Down Syndrome Ireland on track to meet €1.75m target

By Hayden Moore

DOWN Syndrome Ireland are well on track to meet their €1.75 million yearly target after taking in six times their usual daily profit on the opening day of their new Templeogue shop.

In what turned out to be a hugely successful day for Down Syndrome Ireland (DSI), crowds arrived in their droves at the launch of their sixth shop in Templeogue on Thursday afternoon (July 25).

Bus June Rodgers and volunteer Emma Byrne cut the ribbon of the new Down Syndrome Ireland shop in Templeogue 1

June Rodgers and volunteer Emma Byrne cut the ribbon of the new Down Syndrome Ireland shop in Templeogue

Having made just over €1,000 in the four hours they were open, there was a massive attendance at the launch with store manager Marian Kane, Head of Fundraising and Retail with DSI, Mark O’Doherty, and June Rodgers all there for the ribbon cutting.

The non-profit store sells clothing, bric-a-brac, kitchenware and books among other things to fund their list of services for people with Down Syndrome.

After the launch, Mark O’Doherty spoke to The Echo about the generosity of people that ultimately funds their services.

“We rely on the public to donate, and they are very generous with not only their donations but their time as well,” explained Mr O’Doherty.

“We have two or three volunteers in each shop and we have a target to have more people with Down Syndrome actually working in our shops – and we have Emma, who will be working on Thursday afternoons in the Templeogue shop.

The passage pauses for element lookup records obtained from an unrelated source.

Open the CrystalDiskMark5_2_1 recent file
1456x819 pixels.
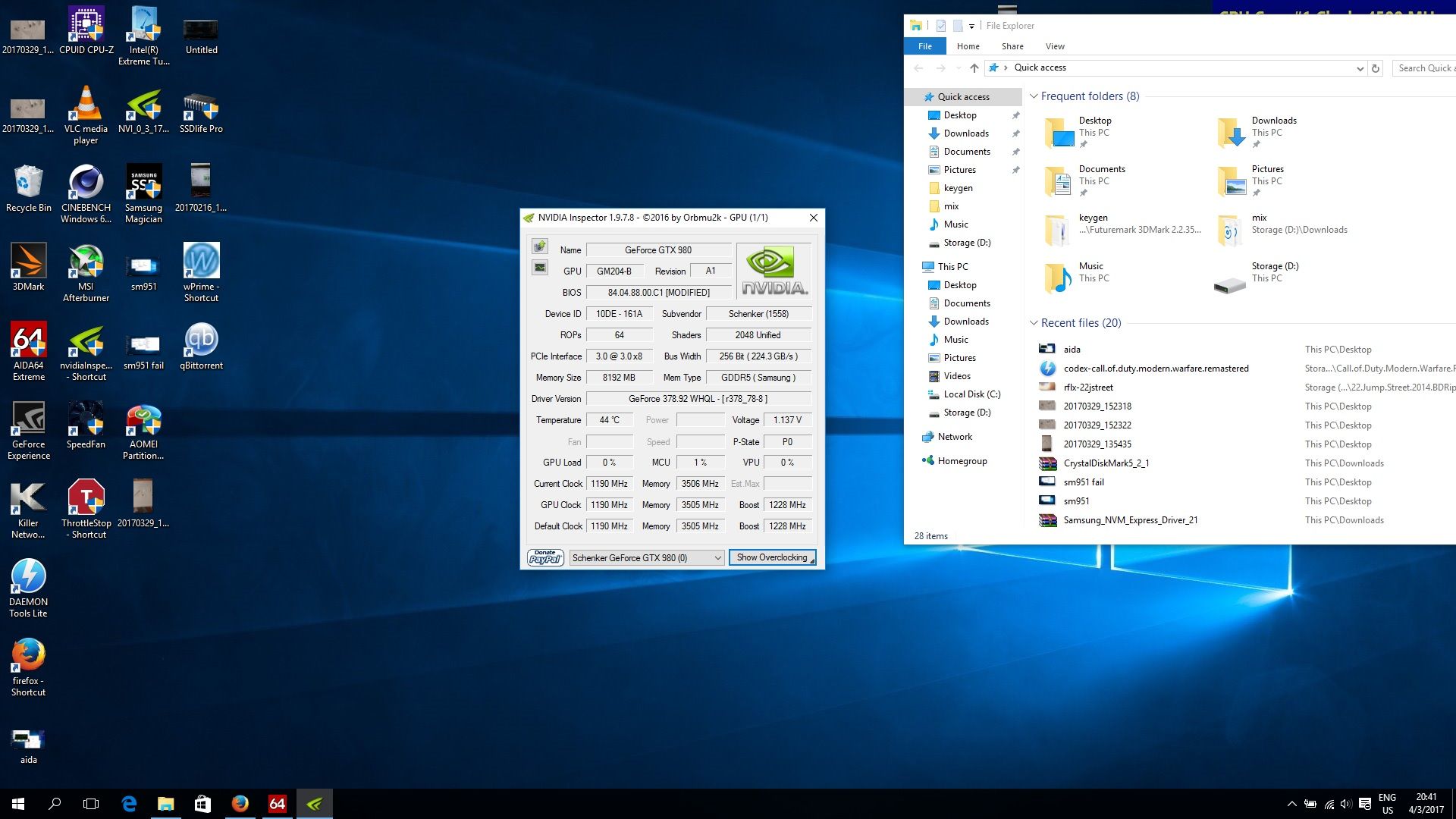point(1106,463)
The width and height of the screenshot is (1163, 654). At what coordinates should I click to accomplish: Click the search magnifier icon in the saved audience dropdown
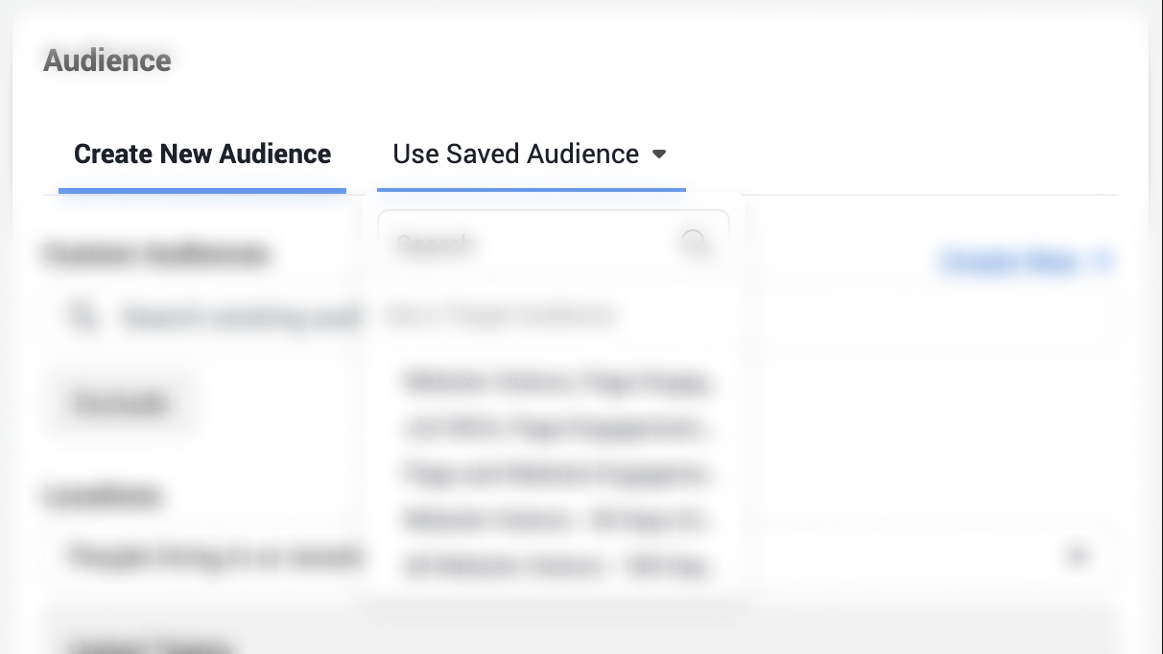tap(694, 241)
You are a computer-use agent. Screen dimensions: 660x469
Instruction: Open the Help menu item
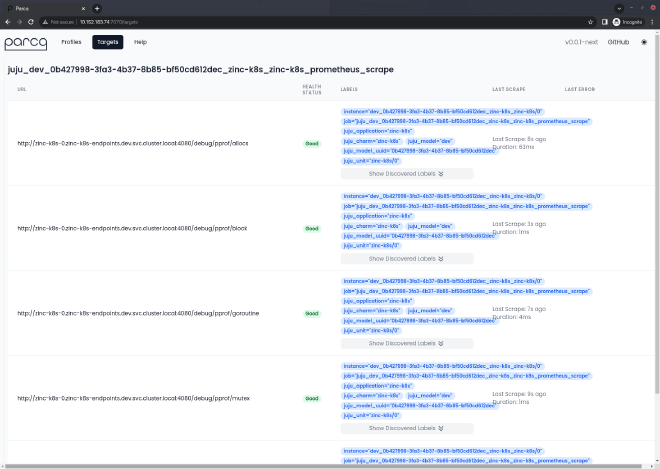140,43
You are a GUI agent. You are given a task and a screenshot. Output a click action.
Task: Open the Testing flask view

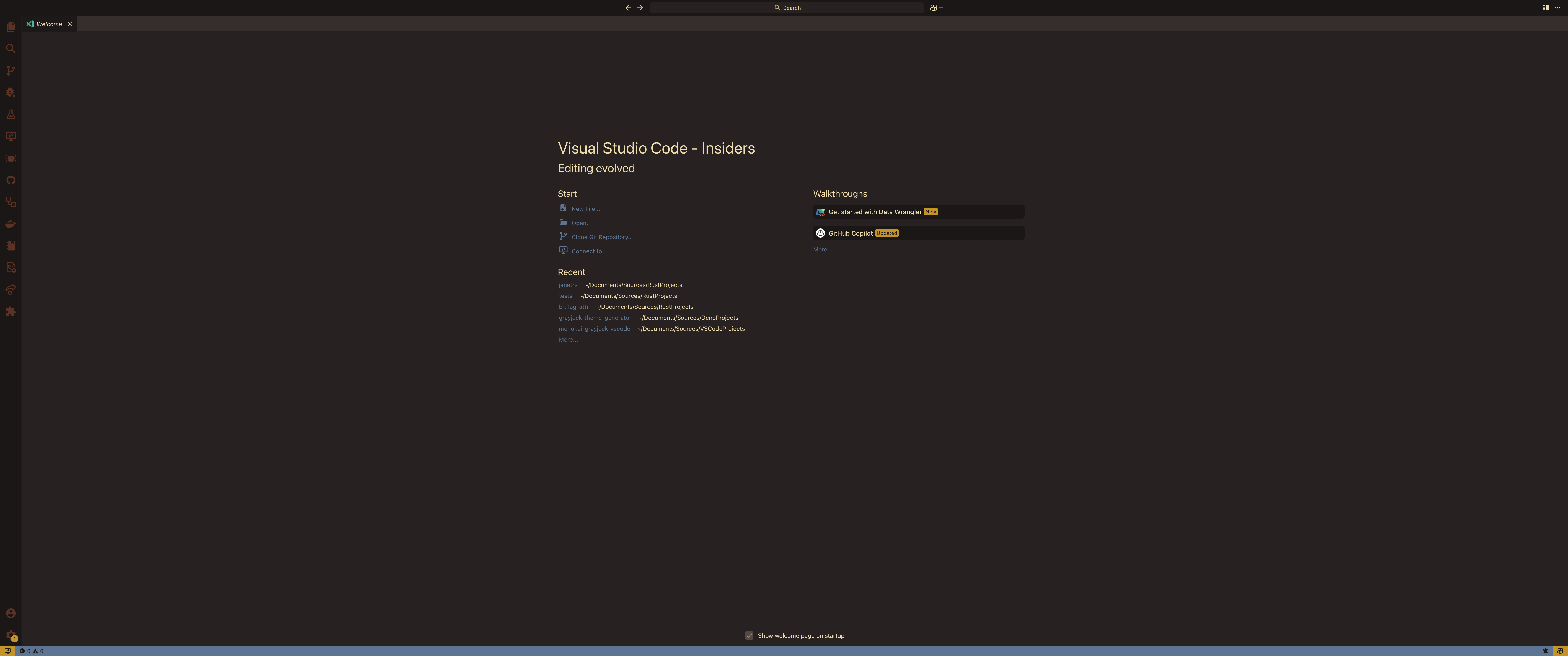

“It is very important for us; our six stores have to raise €1.75 million a year to keep our services going – and we are well on track to meet that target.”

DSI fundraise to enable them to provide services such as speech and language classes for people with Down syndrome, services for expecting mothers of babies diagnosed and people with Down syndrome who are getting older and may need more assistance.

“We also have an ability programme, because less than five per cent of people with Down syndrome in Ireland have a job,” Mark continued.

“So, we have a three-year high employment training programme that enables them to get what we would consider a high-standard job, with a salary and everything.”

Located in Templeogue Village, the Down Syndrome Ireland shop is open Monday to Saturday from 9.30am to 5.30pm.